2.2.4. Alcohol drinking (W3)

Drinking alcohol was measured using one question, “On how many occasions (if any) have you drunk alcohol in last 30 days?” with response options 1 = never to 7 = 40 times or more. Due to a severe floor effect and non-normal distribution of the data (the same reason for substance use and heavy episodic drinking below), the scores were then dichotomized to at least once vs. none. This question was derived from the Health Behavior in School-aged Children questionnaire (Currie et al., 2004) and measured all four waves.

2.2.5. Binge drinking (W3)

Teens were asked, “Over the last 30 days, how many times (if any) have you had four (for females)/five (for males) or more drinks in a row within two hours?” with response options from 1 = none to 6 = 10 or more times.

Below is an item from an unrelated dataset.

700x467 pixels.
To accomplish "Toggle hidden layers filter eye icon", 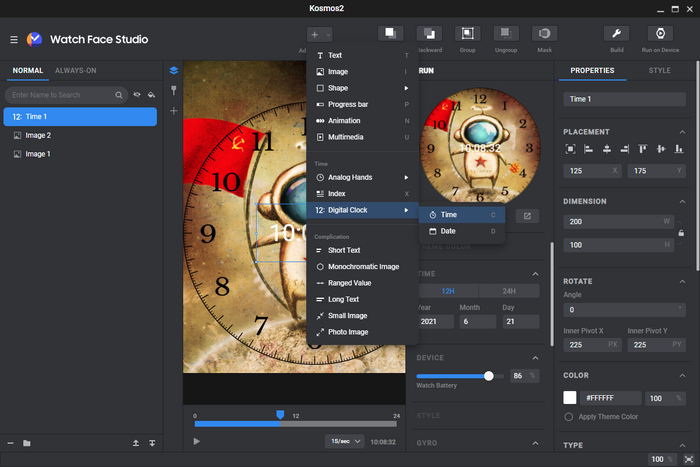I will (x=137, y=95).

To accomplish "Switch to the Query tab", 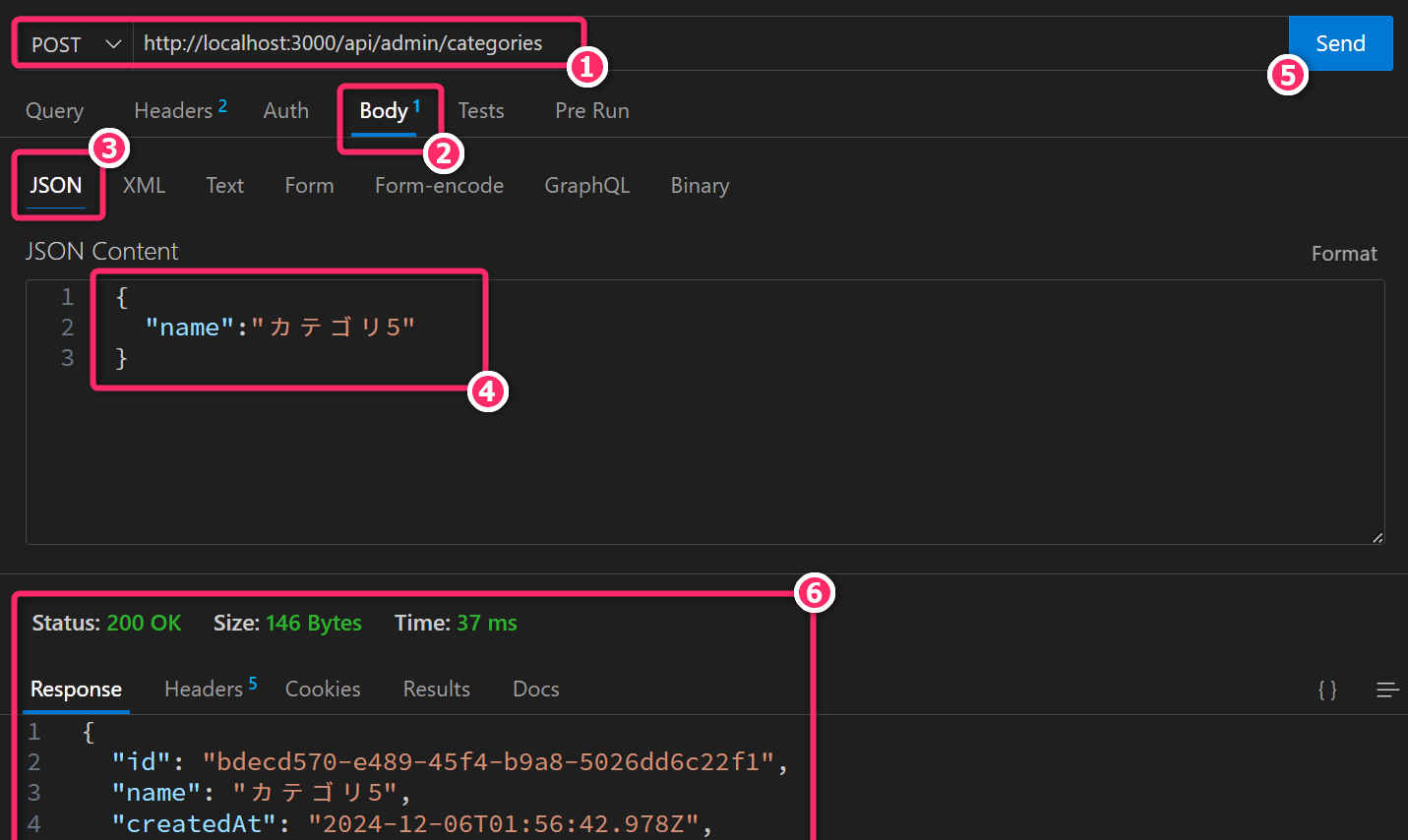I will click(54, 111).
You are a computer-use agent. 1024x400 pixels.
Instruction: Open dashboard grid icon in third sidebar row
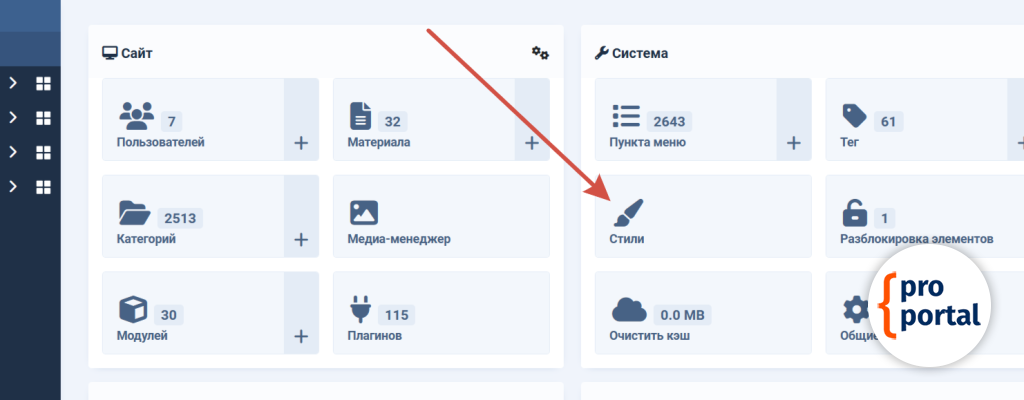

The scores were dichotomized: at least once vs. none. This question was adapted from the Monitoring the Future national survey (Johnston, O’Malley, Bachman, & Schulenberg, 2010) and measured all four waves.

2.2.6. Substance use (W3)

Substance use was measured by asking participants 10 questions derived from the Monitoring the Future national survey (Johnston et al., 2010) on how often they have ever used drugs (e.g., marijuana, ecstasy, medication to get high) in the last 12 months for all four waves with seven options from 1 = never to 7 = 40 times or more. Two dichotomous variables were then generated to indicate, (1) have used marijuana as least once vs. none in the last 12 months; and (2) have used illicit drug rather than marijuana as least once vs. none in the last 12 months.

2.2.7. Drunk and marijuana-smoking peer (W3)

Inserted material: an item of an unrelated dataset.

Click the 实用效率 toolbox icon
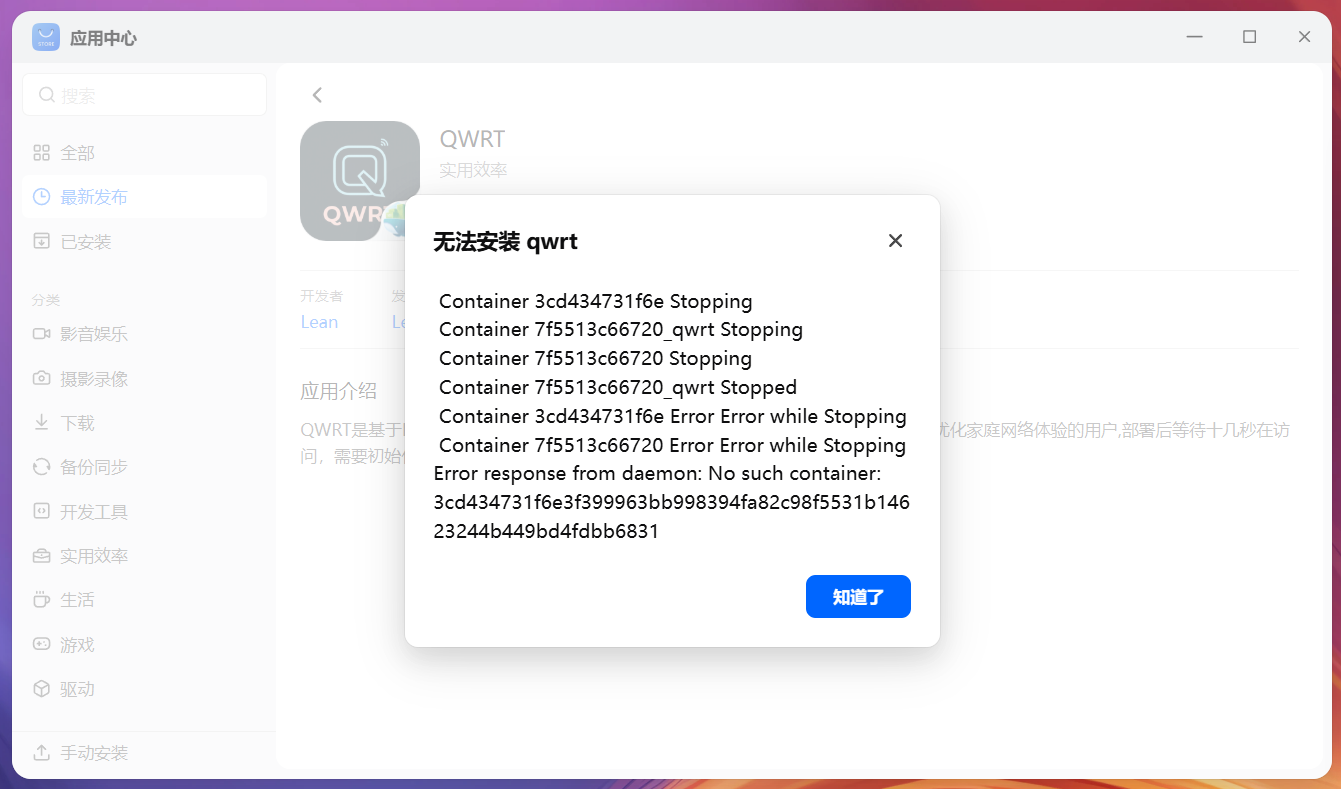Screen dimensions: 1341x789 coord(41,556)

The extent to which peers of the participant got drunk and smoked marijuana were measured by separate questions derived from the National Longitudinal Study of Adolescent Health (Harris et al., 2009) on how often they thought their five closest friends got drunk and smoked/used marijuana with options from 1 = never to 5 = almost always.

2.2.8. Driving licensure (W4)

Driving licensure was generated based on students’ reporting if they had a license allowing independent, unsupervised driving. The analysis was limited to those who reported having independent drivers’ license in W4.

2.2.9. Environmental Status Variables (W4)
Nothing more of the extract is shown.